**What you need to do**. All of the records must come back exactly as they were given.

Saved entries
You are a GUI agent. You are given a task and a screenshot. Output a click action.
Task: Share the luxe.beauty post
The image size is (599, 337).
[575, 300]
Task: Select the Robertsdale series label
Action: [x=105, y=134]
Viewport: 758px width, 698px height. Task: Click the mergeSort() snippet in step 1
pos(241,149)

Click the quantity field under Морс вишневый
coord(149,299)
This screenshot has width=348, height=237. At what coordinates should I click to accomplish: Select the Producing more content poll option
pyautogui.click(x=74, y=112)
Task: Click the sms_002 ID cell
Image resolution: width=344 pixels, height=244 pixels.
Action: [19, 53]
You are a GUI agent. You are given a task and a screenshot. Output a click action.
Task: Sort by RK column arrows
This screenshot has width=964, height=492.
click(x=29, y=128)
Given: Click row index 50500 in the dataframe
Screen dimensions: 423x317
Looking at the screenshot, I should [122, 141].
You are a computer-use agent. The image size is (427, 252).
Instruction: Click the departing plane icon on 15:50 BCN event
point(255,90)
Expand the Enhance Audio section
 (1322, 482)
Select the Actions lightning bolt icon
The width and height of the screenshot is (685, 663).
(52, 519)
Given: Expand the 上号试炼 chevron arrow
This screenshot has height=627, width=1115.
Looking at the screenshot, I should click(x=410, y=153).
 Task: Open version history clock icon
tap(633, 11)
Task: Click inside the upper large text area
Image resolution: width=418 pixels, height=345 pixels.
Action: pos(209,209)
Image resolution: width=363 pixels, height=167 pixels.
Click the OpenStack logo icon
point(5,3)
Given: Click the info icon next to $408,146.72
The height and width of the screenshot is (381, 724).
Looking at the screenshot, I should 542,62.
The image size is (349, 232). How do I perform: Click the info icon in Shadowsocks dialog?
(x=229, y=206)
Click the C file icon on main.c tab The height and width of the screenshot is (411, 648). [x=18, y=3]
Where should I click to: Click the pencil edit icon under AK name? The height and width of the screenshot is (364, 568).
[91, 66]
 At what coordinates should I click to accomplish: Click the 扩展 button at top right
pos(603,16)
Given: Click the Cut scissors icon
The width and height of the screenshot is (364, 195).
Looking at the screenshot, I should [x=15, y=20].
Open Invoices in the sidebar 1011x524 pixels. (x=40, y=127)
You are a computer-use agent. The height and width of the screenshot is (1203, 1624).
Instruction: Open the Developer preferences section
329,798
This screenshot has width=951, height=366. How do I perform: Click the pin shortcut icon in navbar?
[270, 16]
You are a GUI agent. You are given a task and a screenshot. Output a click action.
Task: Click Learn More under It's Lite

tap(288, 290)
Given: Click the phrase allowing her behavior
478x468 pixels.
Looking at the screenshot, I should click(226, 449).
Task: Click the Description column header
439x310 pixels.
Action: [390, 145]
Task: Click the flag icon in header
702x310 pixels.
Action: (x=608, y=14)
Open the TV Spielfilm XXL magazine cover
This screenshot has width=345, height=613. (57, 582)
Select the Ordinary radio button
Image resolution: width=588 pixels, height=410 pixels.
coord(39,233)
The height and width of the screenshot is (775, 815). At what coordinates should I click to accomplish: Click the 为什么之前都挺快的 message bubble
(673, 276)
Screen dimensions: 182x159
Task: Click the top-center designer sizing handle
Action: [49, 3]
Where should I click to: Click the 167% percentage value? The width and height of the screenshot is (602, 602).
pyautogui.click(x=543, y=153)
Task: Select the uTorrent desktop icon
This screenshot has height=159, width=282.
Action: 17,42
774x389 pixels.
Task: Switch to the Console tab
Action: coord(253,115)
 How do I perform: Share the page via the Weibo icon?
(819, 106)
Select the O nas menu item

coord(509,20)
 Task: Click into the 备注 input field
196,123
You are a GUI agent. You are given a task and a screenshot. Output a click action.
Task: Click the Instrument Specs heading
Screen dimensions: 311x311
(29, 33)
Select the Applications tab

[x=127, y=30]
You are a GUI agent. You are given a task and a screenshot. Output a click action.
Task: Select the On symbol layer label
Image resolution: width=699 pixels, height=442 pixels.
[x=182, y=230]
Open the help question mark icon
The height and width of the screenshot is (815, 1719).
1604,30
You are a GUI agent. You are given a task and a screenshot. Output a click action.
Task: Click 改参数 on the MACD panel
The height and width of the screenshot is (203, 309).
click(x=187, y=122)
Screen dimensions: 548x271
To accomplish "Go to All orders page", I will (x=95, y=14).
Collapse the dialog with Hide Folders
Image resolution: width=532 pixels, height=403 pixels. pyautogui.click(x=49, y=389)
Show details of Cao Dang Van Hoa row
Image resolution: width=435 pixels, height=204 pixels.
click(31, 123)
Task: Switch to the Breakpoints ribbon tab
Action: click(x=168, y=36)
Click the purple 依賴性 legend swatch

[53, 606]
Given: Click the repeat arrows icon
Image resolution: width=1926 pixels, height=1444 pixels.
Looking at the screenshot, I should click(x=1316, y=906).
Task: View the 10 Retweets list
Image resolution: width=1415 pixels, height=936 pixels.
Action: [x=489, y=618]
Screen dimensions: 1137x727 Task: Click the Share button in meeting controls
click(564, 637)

**Output of the exercise**.
You are a GUI agent. You are given a task and a screenshot. Output a click action.
Task: Share the luxe.beauty post
The image size is (599, 337).
[575, 300]
Task: Select the Robertsdale series label
Action: [x=105, y=134]
Viewport: 758px width, 698px height. Task: Click the mergeSort() snippet in step 1
pos(241,149)

Click the quantity field under Морс вишневый
coord(149,299)
This screenshot has width=348, height=237. At what coordinates should I click to accomplish: Select the Producing more content poll option
pyautogui.click(x=74, y=112)
Task: Click the sms_002 ID cell
Image resolution: width=344 pixels, height=244 pixels.
Action: [19, 53]
You are a GUI agent. You are given a task and a screenshot. Output a click action.
Task: Sort by RK column arrows
This screenshot has width=964, height=492.
click(x=29, y=128)
Given: Click row index 50500 in the dataframe
Screen dimensions: 423x317
Looking at the screenshot, I should [122, 141].
You are a computer-use agent. The image size is (427, 252).
Instruction: Click the departing plane icon on 15:50 BCN event
point(255,90)
Expand the Enhance Audio section
 (1322, 482)
Select the Actions lightning bolt icon
The width and height of the screenshot is (685, 663).
(52, 519)
Given: Expand the 上号试炼 chevron arrow
This screenshot has height=627, width=1115.
Looking at the screenshot, I should click(x=410, y=153).
 Task: Open version history clock icon
tap(633, 11)
Task: Click inside the upper large text area
Image resolution: width=418 pixels, height=345 pixels.
Action: pos(209,209)
Image resolution: width=363 pixels, height=167 pixels.
Click the OpenStack logo icon
point(5,3)
Given: Click the info icon next to $408,146.72
The height and width of the screenshot is (381, 724).
Looking at the screenshot, I should 542,62.
The image size is (349, 232). How do I perform: Click the info icon in Shadowsocks dialog?
(x=229, y=206)
Click the C file icon on main.c tab The height and width of the screenshot is (411, 648). [x=18, y=3]
Where should I click to: Click the pencil edit icon under AK name? The height and width of the screenshot is (364, 568).
[91, 66]
 At what coordinates should I click to accomplish: Click the 扩展 button at top right
pos(603,16)
Given: Click the Cut scissors icon
The width and height of the screenshot is (364, 195).
Looking at the screenshot, I should [x=15, y=20].
Open Invoices in the sidebar 1011x524 pixels. (x=40, y=127)
You are a computer-use agent. The height and width of the screenshot is (1203, 1624).
Instruction: Open the Developer preferences section
329,798
This screenshot has width=951, height=366. How do I perform: Click the pin shortcut icon in navbar?
[270, 16]
You are a GUI agent. You are given a task and a screenshot. Output a click action.
Task: Click Learn More under It's Lite

tap(288, 290)
Given: Click the phrase allowing her behavior
478x468 pixels.
Looking at the screenshot, I should click(226, 449).
Task: Click the Description column header
439x310 pixels.
Action: [390, 145]
Task: Click the flag icon in header
702x310 pixels.
Action: (x=608, y=14)
Open the TV Spielfilm XXL magazine cover
This screenshot has width=345, height=613. (57, 582)
Select the Ordinary radio button
Image resolution: width=588 pixels, height=410 pixels.
coord(39,233)
The height and width of the screenshot is (775, 815). At what coordinates should I click to accomplish: Click the 为什么之前都挺快的 message bubble
(673, 276)
Screen dimensions: 182x159
Task: Click the top-center designer sizing handle
Action: [49, 3]
Where should I click to: Click the 167% percentage value? The width and height of the screenshot is (602, 602).
pyautogui.click(x=543, y=153)
Task: Select the uTorrent desktop icon
This screenshot has height=159, width=282.
Action: 17,42
774x389 pixels.
Task: Switch to the Console tab
Action: coord(253,115)
 How do I perform: Share the page via the Weibo icon?
(819, 106)
Select the O nas menu item

coord(509,20)
 Task: Click into the 备注 input field
196,123
You are a GUI agent. You are given a task and a screenshot. Output a click action.
Task: Click the Instrument Specs heading
Screen dimensions: 311x311
(29, 33)
Select the Applications tab

[x=127, y=30]
You are a GUI agent. You are given a task and a screenshot. Output a click action.
Task: Select the On symbol layer label
Image resolution: width=699 pixels, height=442 pixels.
[x=182, y=230]
Open the help question mark icon
The height and width of the screenshot is (815, 1719).
1604,30
You are a GUI agent. You are given a task and a screenshot. Output a click action.
Task: Click 改参数 on the MACD panel
The height and width of the screenshot is (203, 309).
click(x=187, y=122)
Screen dimensions: 548x271
To accomplish "Go to All orders page", I will (x=95, y=14).
Collapse the dialog with Hide Folders
Image resolution: width=532 pixels, height=403 pixels. pyautogui.click(x=49, y=389)
Show details of Cao Dang Van Hoa row
Image resolution: width=435 pixels, height=204 pixels.
click(31, 123)
Task: Switch to the Breakpoints ribbon tab
Action: click(x=168, y=36)
Click the purple 依賴性 legend swatch

[53, 606]
Given: Click the repeat arrows icon
Image resolution: width=1926 pixels, height=1444 pixels.
Looking at the screenshot, I should click(x=1316, y=906).
Task: View the 10 Retweets list
Image resolution: width=1415 pixels, height=936 pixels.
Action: [x=489, y=618]
Screen dimensions: 1137x727 Task: Click the Share button in meeting controls
click(564, 637)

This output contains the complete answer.